* Supplied material *
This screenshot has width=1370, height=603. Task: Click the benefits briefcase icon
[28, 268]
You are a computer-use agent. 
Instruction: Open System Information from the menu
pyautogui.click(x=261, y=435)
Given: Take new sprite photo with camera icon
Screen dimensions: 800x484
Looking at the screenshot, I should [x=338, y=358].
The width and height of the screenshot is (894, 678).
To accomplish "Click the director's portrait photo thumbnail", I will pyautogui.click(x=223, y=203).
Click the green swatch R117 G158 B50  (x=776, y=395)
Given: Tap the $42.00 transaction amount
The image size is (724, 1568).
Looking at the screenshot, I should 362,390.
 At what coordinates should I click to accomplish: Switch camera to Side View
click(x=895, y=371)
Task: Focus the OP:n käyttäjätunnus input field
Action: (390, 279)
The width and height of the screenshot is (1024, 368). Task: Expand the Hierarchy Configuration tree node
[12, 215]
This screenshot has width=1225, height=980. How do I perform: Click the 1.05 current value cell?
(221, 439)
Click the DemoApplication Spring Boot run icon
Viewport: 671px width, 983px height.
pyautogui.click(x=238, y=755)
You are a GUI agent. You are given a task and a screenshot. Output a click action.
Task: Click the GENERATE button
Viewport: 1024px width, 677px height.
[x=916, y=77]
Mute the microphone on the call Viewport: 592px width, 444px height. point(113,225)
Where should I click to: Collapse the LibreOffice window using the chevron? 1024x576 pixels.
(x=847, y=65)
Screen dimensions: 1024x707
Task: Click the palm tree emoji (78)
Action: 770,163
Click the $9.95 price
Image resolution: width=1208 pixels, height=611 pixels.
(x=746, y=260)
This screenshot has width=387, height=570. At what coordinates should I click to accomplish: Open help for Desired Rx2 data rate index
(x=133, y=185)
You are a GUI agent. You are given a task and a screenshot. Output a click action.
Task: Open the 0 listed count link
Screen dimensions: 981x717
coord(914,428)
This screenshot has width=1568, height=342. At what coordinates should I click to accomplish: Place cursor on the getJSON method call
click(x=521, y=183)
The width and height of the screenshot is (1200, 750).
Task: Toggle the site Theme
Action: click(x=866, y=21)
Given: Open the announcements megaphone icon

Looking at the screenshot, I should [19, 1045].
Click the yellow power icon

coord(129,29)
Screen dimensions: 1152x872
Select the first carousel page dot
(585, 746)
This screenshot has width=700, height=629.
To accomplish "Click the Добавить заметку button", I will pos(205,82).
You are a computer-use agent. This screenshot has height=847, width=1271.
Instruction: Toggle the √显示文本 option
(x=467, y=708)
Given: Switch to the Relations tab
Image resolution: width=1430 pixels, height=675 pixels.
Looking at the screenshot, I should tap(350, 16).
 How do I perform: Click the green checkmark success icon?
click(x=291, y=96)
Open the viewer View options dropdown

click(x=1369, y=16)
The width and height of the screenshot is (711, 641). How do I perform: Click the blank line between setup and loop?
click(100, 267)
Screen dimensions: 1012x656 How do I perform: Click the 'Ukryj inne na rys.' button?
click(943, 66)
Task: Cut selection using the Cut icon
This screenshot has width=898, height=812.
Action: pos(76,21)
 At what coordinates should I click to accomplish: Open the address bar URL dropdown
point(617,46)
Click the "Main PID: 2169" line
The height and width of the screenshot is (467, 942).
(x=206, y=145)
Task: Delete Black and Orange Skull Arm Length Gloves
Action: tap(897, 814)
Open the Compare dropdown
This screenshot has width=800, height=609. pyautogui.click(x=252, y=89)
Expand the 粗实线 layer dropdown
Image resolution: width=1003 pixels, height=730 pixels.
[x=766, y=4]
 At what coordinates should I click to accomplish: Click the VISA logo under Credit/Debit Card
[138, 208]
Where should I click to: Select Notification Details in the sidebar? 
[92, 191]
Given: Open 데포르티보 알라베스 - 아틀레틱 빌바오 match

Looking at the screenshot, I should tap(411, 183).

* Exercise *
Could you return all the data above exactly as it appears?

* Answer to this exercise *
This screenshot has width=1370, height=603. Task: Click the benefits briefcase icon
[28, 268]
You are a computer-use agent. 
Instruction: Open System Information from the menu
pyautogui.click(x=261, y=435)
Given: Take new sprite photo with camera icon
Screen dimensions: 800x484
Looking at the screenshot, I should [x=338, y=358].
The width and height of the screenshot is (894, 678).
To accomplish "Click the director's portrait photo thumbnail", I will pyautogui.click(x=223, y=203).
Click the green swatch R117 G158 B50  (x=776, y=395)
Given: Tap the $42.00 transaction amount
The image size is (724, 1568).
Looking at the screenshot, I should 362,390.
 At what coordinates should I click to accomplish: Switch camera to Side View
click(x=895, y=371)
Task: Focus the OP:n käyttäjätunnus input field
Action: (390, 279)
The width and height of the screenshot is (1024, 368). Task: Expand the Hierarchy Configuration tree node
[12, 215]
This screenshot has width=1225, height=980. How do I perform: Click the 1.05 current value cell?
(221, 439)
Click the DemoApplication Spring Boot run icon
Viewport: 671px width, 983px height.
pyautogui.click(x=238, y=755)
You are a GUI agent. You are given a task and a screenshot. Output a click action.
Task: Click the GENERATE button
Viewport: 1024px width, 677px height.
[x=916, y=77]
Mute the microphone on the call Viewport: 592px width, 444px height. point(113,225)
Where should I click to: Collapse the LibreOffice window using the chevron? 1024x576 pixels.
(x=847, y=65)
Screen dimensions: 1024x707
Task: Click the palm tree emoji (78)
Action: 770,163
Click the $9.95 price
Image resolution: width=1208 pixels, height=611 pixels.
(x=746, y=260)
This screenshot has width=387, height=570. At what coordinates should I click to accomplish: Open help for Desired Rx2 data rate index
(x=133, y=185)
You are a GUI agent. You are given a task and a screenshot. Output a click action.
Task: Open the 0 listed count link
Screen dimensions: 981x717
coord(914,428)
This screenshot has width=1568, height=342. At what coordinates should I click to accomplish: Place cursor on the getJSON method call
click(x=521, y=183)
The width and height of the screenshot is (1200, 750).
Task: Toggle the site Theme
Action: click(x=866, y=21)
Given: Open the announcements megaphone icon

Looking at the screenshot, I should [19, 1045].
Click the yellow power icon

coord(129,29)
Screen dimensions: 1152x872
Select the first carousel page dot
(585, 746)
This screenshot has width=700, height=629.
To accomplish "Click the Добавить заметку button", I will pos(205,82).
You are a computer-use agent. This screenshot has height=847, width=1271.
Instruction: Toggle the √显示文本 option
(x=467, y=708)
Given: Switch to the Relations tab
Image resolution: width=1430 pixels, height=675 pixels.
Looking at the screenshot, I should tap(350, 16).
 How do I perform: Click the green checkmark success icon?
click(x=291, y=96)
Open the viewer View options dropdown

click(x=1369, y=16)
The width and height of the screenshot is (711, 641). How do I perform: Click the blank line between setup and loop?
click(100, 267)
Screen dimensions: 1012x656 How do I perform: Click the 'Ukryj inne na rys.' button?
click(943, 66)
Task: Cut selection using the Cut icon
This screenshot has width=898, height=812.
Action: pos(76,21)
 At what coordinates should I click to accomplish: Open the address bar URL dropdown
point(617,46)
Click the "Main PID: 2169" line
The height and width of the screenshot is (467, 942).
(x=206, y=145)
Task: Delete Black and Orange Skull Arm Length Gloves
Action: tap(897, 814)
Open the Compare dropdown
This screenshot has width=800, height=609. pyautogui.click(x=252, y=89)
Expand the 粗实线 layer dropdown
Image resolution: width=1003 pixels, height=730 pixels.
[x=766, y=4]
 At what coordinates should I click to accomplish: Click the VISA logo under Credit/Debit Card
[138, 208]
Where should I click to: Select Notification Details in the sidebar? 
[92, 191]
Given: Open 데포르티보 알라베스 - 아틀레틱 빌바오 match

Looking at the screenshot, I should tap(411, 183).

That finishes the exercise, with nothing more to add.